Give every line of the data again, unchanged, but with no pictures.

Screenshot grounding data
=== Begin Enclosure ===
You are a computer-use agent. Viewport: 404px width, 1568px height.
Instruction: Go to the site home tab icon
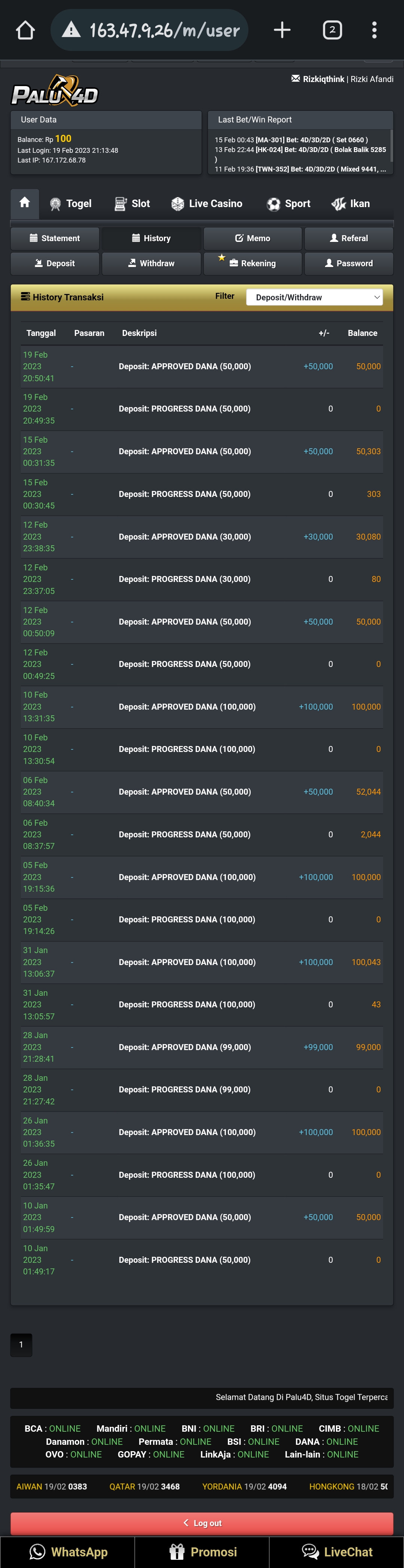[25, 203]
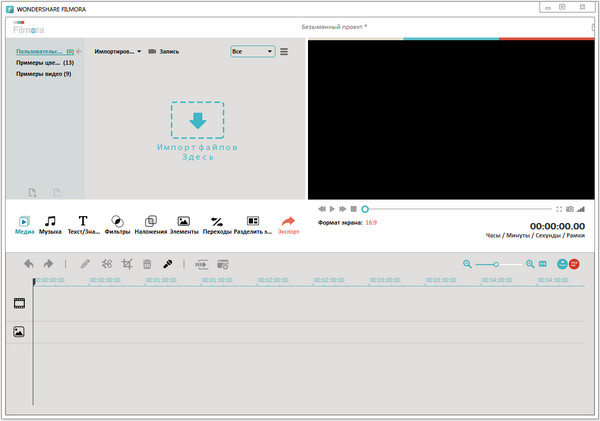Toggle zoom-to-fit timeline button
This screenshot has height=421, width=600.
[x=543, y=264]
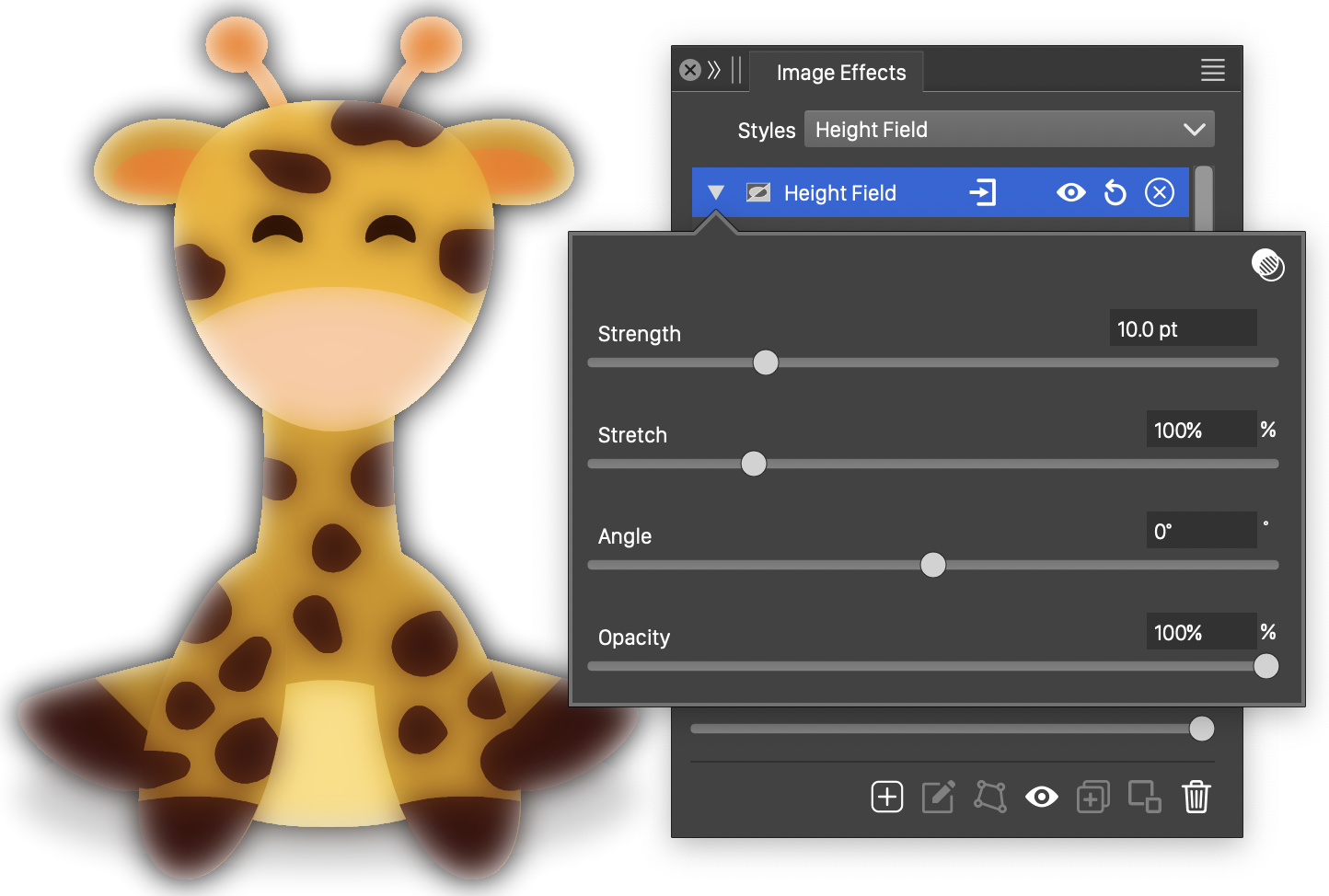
=== End Enclosure ===
Answer for this exercise:
You are a computer-use agent. Viewport: 404px width, 1568px height.
Instruction: Go to the site home tab icon
[25, 203]
Toggle zoom-to-fit timeline button
This screenshot has height=421, width=600.
[x=543, y=264]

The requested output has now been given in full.